BEGIN Selected extract

[Date Prev][Date Next][Thread Prev][Thread Next]
[Date Index]
[Thread Index]
- Subject: Re: Plea for the support of unicode escape sequences
- From: Klaus Ripke <paul-lua@...>
- Date: Sun, 3 Jul 2011 14:33:19 +0200
hi
Am 29.06.2011 um 23:06 schrieb Edgar Toernig <froese@gmx.de>:
> There's already a UTF-8 version of the string library called slnunicode.
> Iirc, it uses the tables from Tcl which are about 13k. The whole library
> is about 32k.
btw that covers only the BMP but I guess there is not much need
for a fairy tale character class or uppercased unicorns.
A gsub('<pile of poo>+', '<rainbow>') should work tho.
> unicode.utf8.gsub(s, "[\uf000-\uffff]", "?")
The magic u function is basically itself a utf8.gsub('%\(%x+)', utf8.char).
Note it replaces \xxxx not \uxxxx.
You have to use \\ (or [[) to get \ so it would be u"\\f000-\\ffff".

END Selected extract

*Task list*
(A) List every bracketed navigation link that appears at the top of the mailing-list post about Unicode escape sequences.
(B) Continue the mailing-list post about Unicode escape sequences from where it stops.

BEGIN Given data

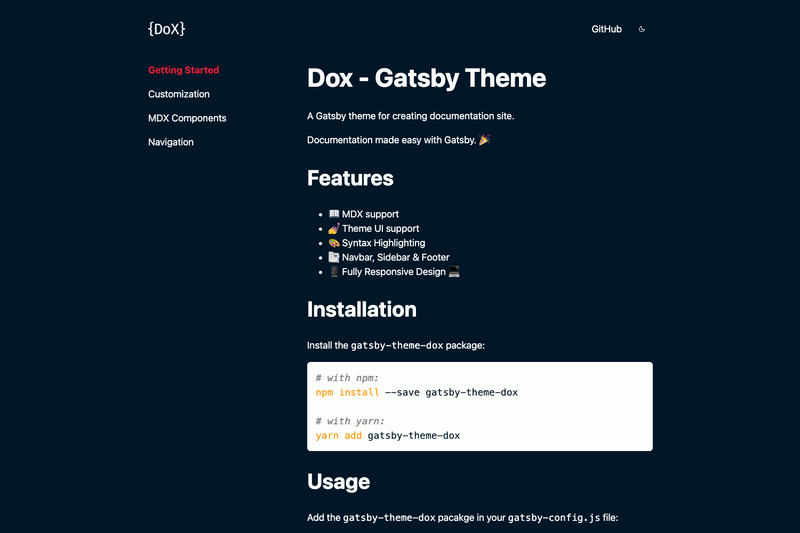Image resolution: width=800 pixels, height=533 pixels.
Task: Click the Installation section heading
Action: [362, 309]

END Given data

*Outputs*
(A) Date Prev, Date Next, Thread Prev, Thread Next, Date Index, Thread Index

(B)
Anyway, as I am struggling to lift slnunicode to latest 5.2,
I think I may add such a function in C and especially
use it on all patterns automatically,
since you should escape a literal \ as %\ in patterns anyway.
Thoughts?
I guess besides patterns there is not much need to specify characters
by code values.
And BTW, unicode is not 100% locale independent even in the basic
features as provided by string.
upper('i') has to yield an I with dot in the turkish locale.
Collation is highly locale dependent, but that's another story.
I'll probably just expose libc's strcoll/strxfrm.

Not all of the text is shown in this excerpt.